When one reaches a point in life, perhaps it can happen at any age, moments of World-sorrow … Weltschmerz … can repeatedly obtrude into one’s consciousness. It happened to me several times today while engaged in otherwise pleasant conversations with friends. My old age has finally caught up with me and I had a poor medical assessment of my seemingly perfect health and I am now scheduled for a bone scan in two weeks. I still feel fine, but, but, but … who knows?
Anyway, I mentioned my concerns to one of my older buddies, and he launched off into a two-hour disquisition on the many life-threatening medical problems that had beset his otherwise healthy-looking body. He said it helped him to have friends he could talk to about these things and he didn’t have much opportunity to do so. He talked about his problems and I about mine. We both seemed to enjoy the morbid-comic aspect of the whole thing. I have lived a long life of nearly perfect good health and probably didn’t acknowledge other people’s suffering and problems enough. Thus what I have often thought of as abstract comedy about the vagaries of life was probably received by others as callous sarcasm at their suffering. I don’t remember anything specific so I can’t seek out these people and try to make some meaningful restitution, but I will be more careful about my humor.
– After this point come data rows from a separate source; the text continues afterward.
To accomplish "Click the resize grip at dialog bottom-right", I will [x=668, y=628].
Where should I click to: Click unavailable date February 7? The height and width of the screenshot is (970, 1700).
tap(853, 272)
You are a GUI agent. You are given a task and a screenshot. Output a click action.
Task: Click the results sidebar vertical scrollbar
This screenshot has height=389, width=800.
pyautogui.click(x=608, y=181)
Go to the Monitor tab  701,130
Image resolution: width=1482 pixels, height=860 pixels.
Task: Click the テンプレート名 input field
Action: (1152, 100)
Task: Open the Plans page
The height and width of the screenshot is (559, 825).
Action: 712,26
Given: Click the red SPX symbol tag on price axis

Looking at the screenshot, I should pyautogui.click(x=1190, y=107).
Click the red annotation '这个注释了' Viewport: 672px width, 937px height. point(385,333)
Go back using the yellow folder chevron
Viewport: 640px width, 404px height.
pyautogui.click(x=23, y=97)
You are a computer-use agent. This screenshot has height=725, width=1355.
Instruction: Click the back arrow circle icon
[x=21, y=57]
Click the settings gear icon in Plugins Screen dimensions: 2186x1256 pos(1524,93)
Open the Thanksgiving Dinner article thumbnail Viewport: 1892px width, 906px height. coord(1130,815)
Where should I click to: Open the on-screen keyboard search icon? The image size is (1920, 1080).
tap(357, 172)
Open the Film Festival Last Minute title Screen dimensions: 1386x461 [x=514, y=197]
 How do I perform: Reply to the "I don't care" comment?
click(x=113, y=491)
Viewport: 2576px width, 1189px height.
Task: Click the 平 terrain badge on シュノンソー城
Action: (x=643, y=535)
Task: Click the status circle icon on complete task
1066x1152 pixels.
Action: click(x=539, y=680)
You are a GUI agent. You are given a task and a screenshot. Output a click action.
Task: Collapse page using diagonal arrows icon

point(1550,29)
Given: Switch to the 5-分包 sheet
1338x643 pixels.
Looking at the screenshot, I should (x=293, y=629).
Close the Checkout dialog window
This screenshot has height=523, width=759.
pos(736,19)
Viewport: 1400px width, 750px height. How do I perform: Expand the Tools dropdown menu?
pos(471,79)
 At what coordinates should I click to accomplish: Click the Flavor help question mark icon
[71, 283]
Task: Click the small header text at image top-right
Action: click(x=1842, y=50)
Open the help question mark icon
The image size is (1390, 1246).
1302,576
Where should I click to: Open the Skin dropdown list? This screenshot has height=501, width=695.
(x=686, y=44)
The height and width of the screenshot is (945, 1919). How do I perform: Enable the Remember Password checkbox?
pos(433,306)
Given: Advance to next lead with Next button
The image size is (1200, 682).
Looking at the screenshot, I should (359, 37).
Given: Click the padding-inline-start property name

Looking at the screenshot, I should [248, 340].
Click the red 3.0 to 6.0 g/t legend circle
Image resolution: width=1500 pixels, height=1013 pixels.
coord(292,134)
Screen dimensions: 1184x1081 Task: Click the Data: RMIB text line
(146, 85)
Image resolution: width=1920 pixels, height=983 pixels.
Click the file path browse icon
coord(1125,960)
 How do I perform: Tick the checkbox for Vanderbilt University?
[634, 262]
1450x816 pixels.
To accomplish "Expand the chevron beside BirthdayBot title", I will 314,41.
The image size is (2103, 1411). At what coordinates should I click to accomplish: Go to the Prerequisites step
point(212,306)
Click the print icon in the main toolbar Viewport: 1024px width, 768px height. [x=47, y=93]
The religious qualities of suffering do not appeal to me, and there is no reason to feel alienated from the divine qualities of our world or of our self just because of disease of the body. The miracle of the world is that we exist at all and that the world has provided us modern people with so many opportunities for participation in events, experience of so many kinds of environments, pleasure at being able to know so many different kinds of people, and media readily available to supply endless stories of things impossible to experience personally.
Life goes on. … At least for a little while longer.